From a9d90b1d6cfa0d6a8071ce73bb2f7a9a3c9894e1 Mon Sep 17 00:00:00 2001
From: Ivan Novakov <ivan.novakov@debug.cz>
Date: Fri, 10 May 2013 13:57:00 +0200
Subject: [PATCH] Update README.md

---
 README.md | 58 +++++++++++++++++++++++++++++++++++++++++++++++++++++--
 1 file changed, 56 insertions(+), 2 deletions(-)

diff --git a/README.md b/README.md
index 0a8d5b1..ae88208 100644
--- a/README.md
+++ b/README.md
@@ -6,8 +6,62 @@ This plugin is an extended version of the plugin by rsheshi@gmail.com (see below
 Additional features has been added:
 
 * auto create users using Shibboleth attributes (email, first name, last name)
-* auto update users upon login
+* auto update user information upon login
 * added options to specify the headers (Shibboleth attributes) to be used for extracting email, first name and last name
+* basic attribute to role mapping
+
+Requirements
+------------
+
+* Apache 2.x with mod_ssl and mod_proxy_ajp
+* Shibboleth SP 2.x
+
+Introduction
+------------
+
+Currently, there is no native Java Shibboleth service provider. If you need to protect your Java web
+with Shibboleth, you have to run Apache with mod_shib in front of your servlet container (Tomcat, JBoss, ...).
+The protected application must not be accessible directly, it must be run on a private address. Apache will intercept
+requests, and after performing all authentication related tasks, it will pass the request to the backend servlet
+container using AJP (Apache JServ Protocol).
+
+Shibboleth Service Provider
+---------------------------
+
+A standard Shibboleth Service Provider instance may be used with one difference - the attribute preffix must bes
+set to "AJP_", otherwise user attributes from Shibboleh will not be accessible in the application.
+
+    <ApplicationDefaults entityID="https://liferay-test/shibboleth"

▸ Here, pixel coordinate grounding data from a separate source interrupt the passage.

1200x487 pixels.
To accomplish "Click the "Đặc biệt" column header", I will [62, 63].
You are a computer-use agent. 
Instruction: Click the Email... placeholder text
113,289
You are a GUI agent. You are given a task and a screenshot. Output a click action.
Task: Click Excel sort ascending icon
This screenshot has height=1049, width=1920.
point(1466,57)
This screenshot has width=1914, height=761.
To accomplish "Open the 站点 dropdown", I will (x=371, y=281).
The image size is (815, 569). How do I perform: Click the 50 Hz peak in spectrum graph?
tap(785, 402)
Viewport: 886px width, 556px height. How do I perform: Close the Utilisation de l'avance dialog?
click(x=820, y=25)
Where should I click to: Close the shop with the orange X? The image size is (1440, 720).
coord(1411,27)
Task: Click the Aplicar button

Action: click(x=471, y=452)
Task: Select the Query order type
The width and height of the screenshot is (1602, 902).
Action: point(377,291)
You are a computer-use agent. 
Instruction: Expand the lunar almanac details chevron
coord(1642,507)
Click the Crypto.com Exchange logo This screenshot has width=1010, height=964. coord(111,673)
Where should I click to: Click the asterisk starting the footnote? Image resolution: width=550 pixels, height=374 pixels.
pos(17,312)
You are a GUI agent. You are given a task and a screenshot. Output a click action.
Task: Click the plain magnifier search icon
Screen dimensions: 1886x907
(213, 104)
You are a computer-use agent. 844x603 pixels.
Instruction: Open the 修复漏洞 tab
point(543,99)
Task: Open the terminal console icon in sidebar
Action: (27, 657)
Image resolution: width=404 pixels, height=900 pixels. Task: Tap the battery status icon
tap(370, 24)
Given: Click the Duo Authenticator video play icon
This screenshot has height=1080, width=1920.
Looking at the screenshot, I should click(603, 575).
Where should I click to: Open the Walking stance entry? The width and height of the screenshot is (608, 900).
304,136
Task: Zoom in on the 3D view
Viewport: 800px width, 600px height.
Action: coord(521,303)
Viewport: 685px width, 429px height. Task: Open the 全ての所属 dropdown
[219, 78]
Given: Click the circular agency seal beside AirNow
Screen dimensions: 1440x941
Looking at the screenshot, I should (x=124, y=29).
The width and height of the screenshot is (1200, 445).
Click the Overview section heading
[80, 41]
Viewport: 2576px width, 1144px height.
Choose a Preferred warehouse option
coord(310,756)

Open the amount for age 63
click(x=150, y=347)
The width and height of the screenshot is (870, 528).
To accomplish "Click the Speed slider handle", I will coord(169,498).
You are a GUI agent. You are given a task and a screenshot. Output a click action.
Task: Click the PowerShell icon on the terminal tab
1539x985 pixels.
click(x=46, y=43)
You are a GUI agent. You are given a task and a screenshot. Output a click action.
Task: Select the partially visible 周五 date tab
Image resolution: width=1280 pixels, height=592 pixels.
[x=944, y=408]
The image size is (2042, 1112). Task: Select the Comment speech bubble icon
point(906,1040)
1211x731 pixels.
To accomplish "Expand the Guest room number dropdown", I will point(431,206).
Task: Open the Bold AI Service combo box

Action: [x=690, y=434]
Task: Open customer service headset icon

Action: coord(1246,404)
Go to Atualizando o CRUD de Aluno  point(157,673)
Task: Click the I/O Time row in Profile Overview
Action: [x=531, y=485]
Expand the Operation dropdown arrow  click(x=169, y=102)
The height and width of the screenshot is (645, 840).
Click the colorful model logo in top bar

+        REMOTE_USER="uid eppn persistent-id targeted-id" 
+        attributePrefix="AJP_">
+
+
+Apache configuration
+--------------------
+
+First, we need to set the AJP communication with the backend in our virtual host configuration:
+
+    ProxyPass / ajp://localhost:8009/
+    ProxyPassReverse / ajp://localhost:8009/
+    
+Then we'll configure Shibboleth to be "activated" for the whole site:
+
+    <Location />
+        AuthType shibboleth
+        require shibboleth
+    </Location>
+    
+And require a Shibboleth session at the "login" location:
+
+    <Location /c/portal/login>
+        AuthType shibboleth
+        ShibRequireSession On
+        require valid-user
+    </Location>
+
+
+Liferay AJP connector
+---------------------
 
 
 Licence
@@ -27,4 +81,4 @@ Original plugin
 
 By rsheshi@gmail.com:
 
-http://code.google.com/p/liferay-shibboleth-plugin/
\ No newline at end of file
+http://code.google.com/p/liferay-shibboleth-plugin/